Wanneer we diep nadenken over het probleem van het leven, dan is er geen enkel pad op de wereld, of dat nu spiritueel of materialistisch is, dat we zonder offer succesvol kunnen betreden. Soms is het offer groot en soms klein. Soms wordt het offer eerst gebracht voordat er succes wordt bereikt en soms achteraf. Daar opoffering in het leven nodig is, wordt dat door iedereen in de een of andere vorm gedaan, maar wanneer het bereidwillig wordt gedaan verandert het in een deugd. Hoe groter het ideaal, hoe groter het offer is dat er wordt vereist en als je op wijze wijze het proces van voortgang door het leven in elke richting bekijkt dan ontdek je dat het niets anders is dan een continue opoffering. En geluk komt voort uit het begrip dat dit de aard van het leven is en er niet door worden gekwetst of bezorgd te raken maar door te weten dat de mens door opoffering, tot het einde toe gebracht, het gewenste doel bereikt.

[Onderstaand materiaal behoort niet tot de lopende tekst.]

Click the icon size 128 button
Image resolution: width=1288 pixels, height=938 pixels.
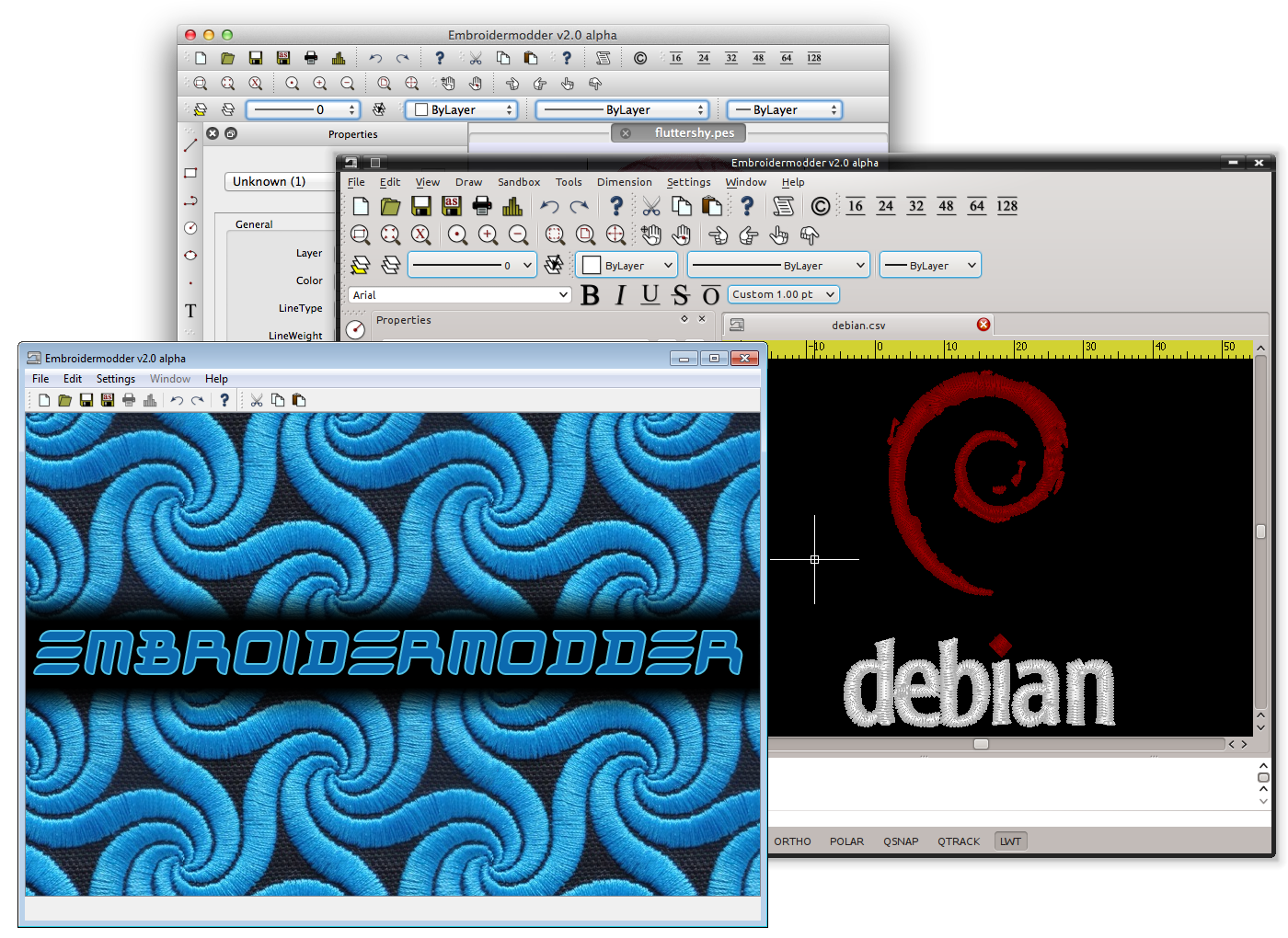coord(1007,206)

Het idee van opoffering heeft altijd in de een of andere vorm bestaan, in elke religie. Soms is het onderricht als het opgeven van je bezittingen uit liefde voor een hoger ideaal, wat betekent dat wanneer iemand beweert zijn hoge ideaal lief te hebben en toch niet bereid is er iets voor op te geven wat hij bezit, dat er dan twijfel bestaat over zijn devotie. Opoffering van een bezit is echter de eerste stap; de volgende is zelf-opoffering, wat de innerlijke noot van de religie van Jezus Christus was. Liefdadigheid, vrijgevigheid, zelfs tolerantie en verdraagzaamheid zijn een soort offer, en elk offer in het leven, in welke vorm dan ook, betekent een stap voorwaarts in de richting van het doel van elke ziel.